▶ [TASK GOAL] Transcribe every entry that follows exactly, omitting all pictures.

Dataset items:
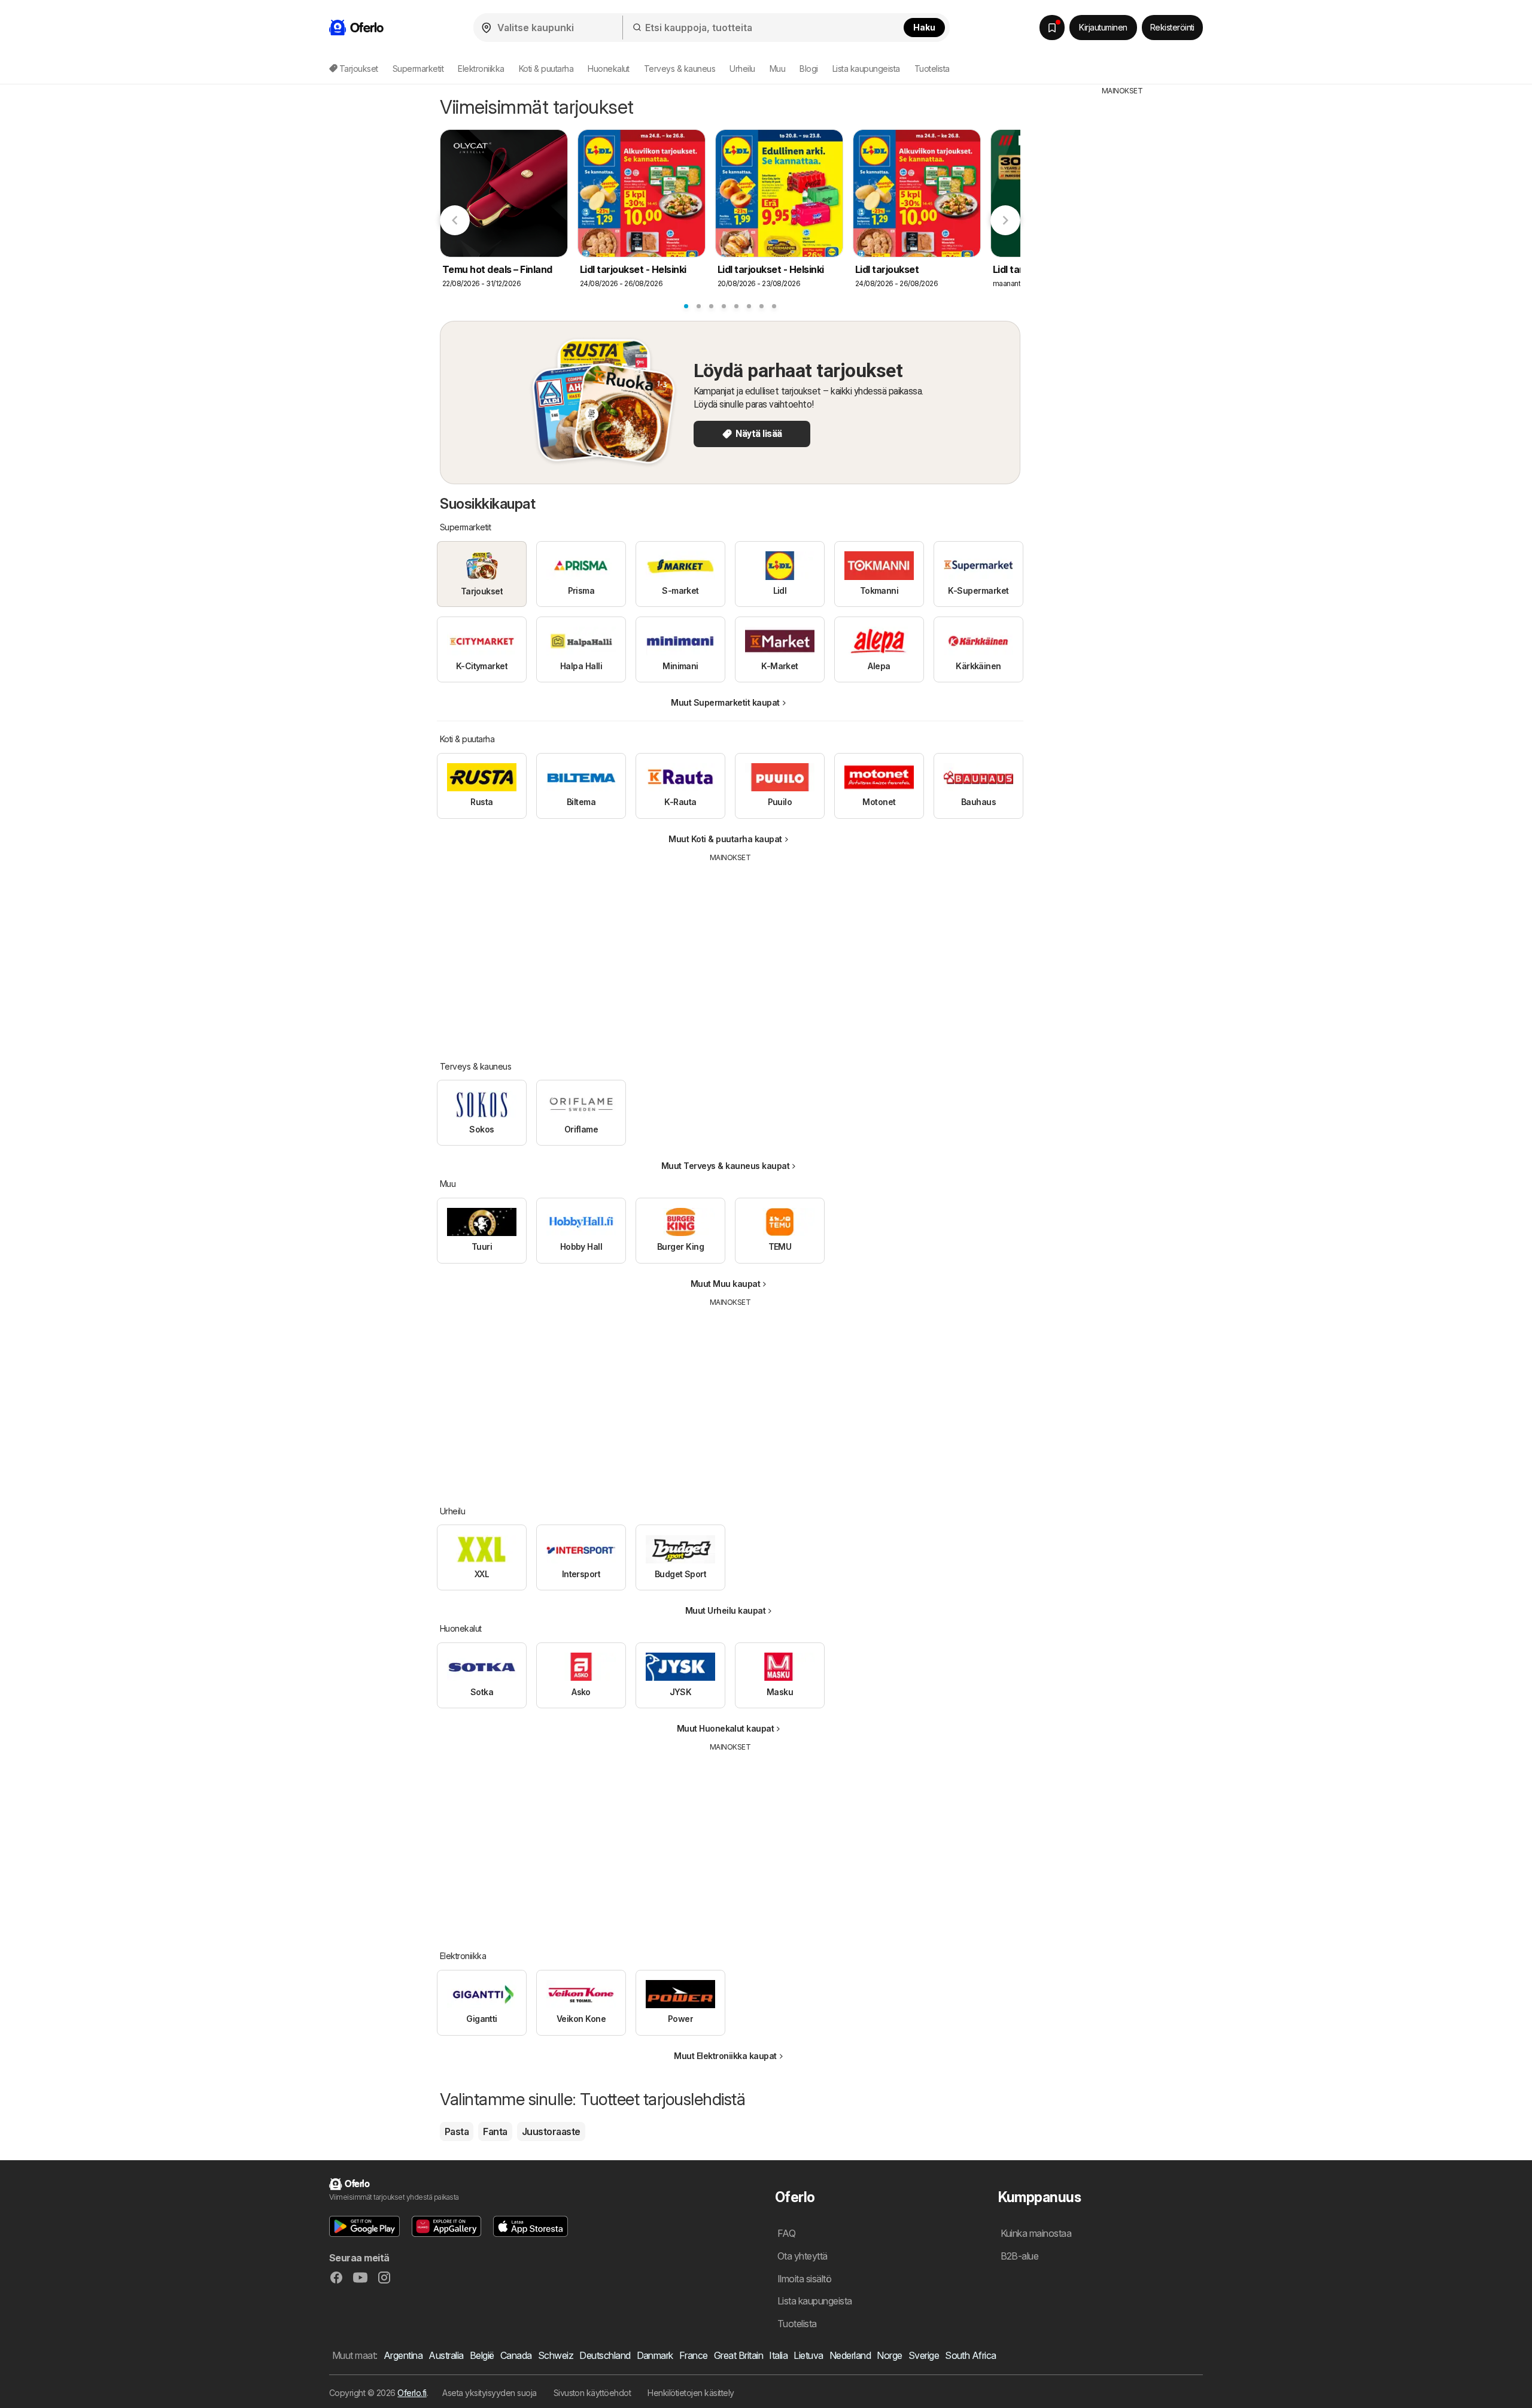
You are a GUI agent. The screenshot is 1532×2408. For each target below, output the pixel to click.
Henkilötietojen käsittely (691, 2393)
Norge (889, 2355)
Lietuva (808, 2355)
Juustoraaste (551, 2131)
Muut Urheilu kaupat (725, 1610)
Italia (778, 2355)
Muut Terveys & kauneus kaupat (725, 1166)
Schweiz (555, 2355)
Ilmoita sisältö (804, 2279)
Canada (516, 2355)
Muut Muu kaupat (725, 1284)
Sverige (923, 2355)
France (693, 2355)
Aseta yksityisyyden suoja (489, 2393)
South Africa (970, 2355)
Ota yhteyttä (802, 2256)
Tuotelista (932, 68)
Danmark (655, 2355)
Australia (445, 2355)
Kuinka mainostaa (1036, 2233)
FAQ (786, 2233)
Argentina (403, 2355)
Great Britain (738, 2355)
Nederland (850, 2355)
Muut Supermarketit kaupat (725, 702)
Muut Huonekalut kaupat (725, 1728)
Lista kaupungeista (866, 68)
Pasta (457, 2131)
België (482, 2355)
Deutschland (604, 2355)
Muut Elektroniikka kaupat (725, 2056)
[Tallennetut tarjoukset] (1052, 27)
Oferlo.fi (411, 2393)
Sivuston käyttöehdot (592, 2393)
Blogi (808, 68)
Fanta (495, 2131)
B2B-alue (1020, 2256)
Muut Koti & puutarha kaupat (725, 839)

▶ [ANSWER BOX]
You are a GUI agent. The screenshot is 1532×2408. For each target below, output the pixel to click.
Henkilötietojen käsittely (691, 2393)
Norge (889, 2355)
Lietuva (808, 2355)
Juustoraaste (551, 2131)
Muut Urheilu kaupat (725, 1610)
Italia (778, 2355)
Muut Terveys & kauneus kaupat (725, 1166)
Schweiz (555, 2355)
Ilmoita sisältö (804, 2279)
Canada (516, 2355)
Muut Muu kaupat (725, 1284)
Sverige (923, 2355)
France (693, 2355)
Aseta yksityisyyden suoja (489, 2393)
South Africa (970, 2355)
Ota yhteyttä (802, 2256)
Tuotelista (932, 68)
Danmark (655, 2355)
Australia (445, 2355)
Kuinka mainostaa (1036, 2233)
FAQ (786, 2233)
Argentina (403, 2355)
Great Britain (738, 2355)
Nederland (850, 2355)
Muut Supermarketit kaupat (725, 702)
Muut Huonekalut kaupat (725, 1728)
Lista kaupungeista (866, 68)
Pasta (457, 2131)
België (482, 2355)
Deutschland (604, 2355)
Muut Elektroniikka kaupat (725, 2056)
[Tallennetut tarjoukset] (1052, 27)
Oferlo.fi (411, 2393)
Sivuston käyttöehdot (592, 2393)
Blogi (808, 68)
Fanta (495, 2131)
B2B-alue (1020, 2256)
Muut Koti & puutarha kaupat (725, 839)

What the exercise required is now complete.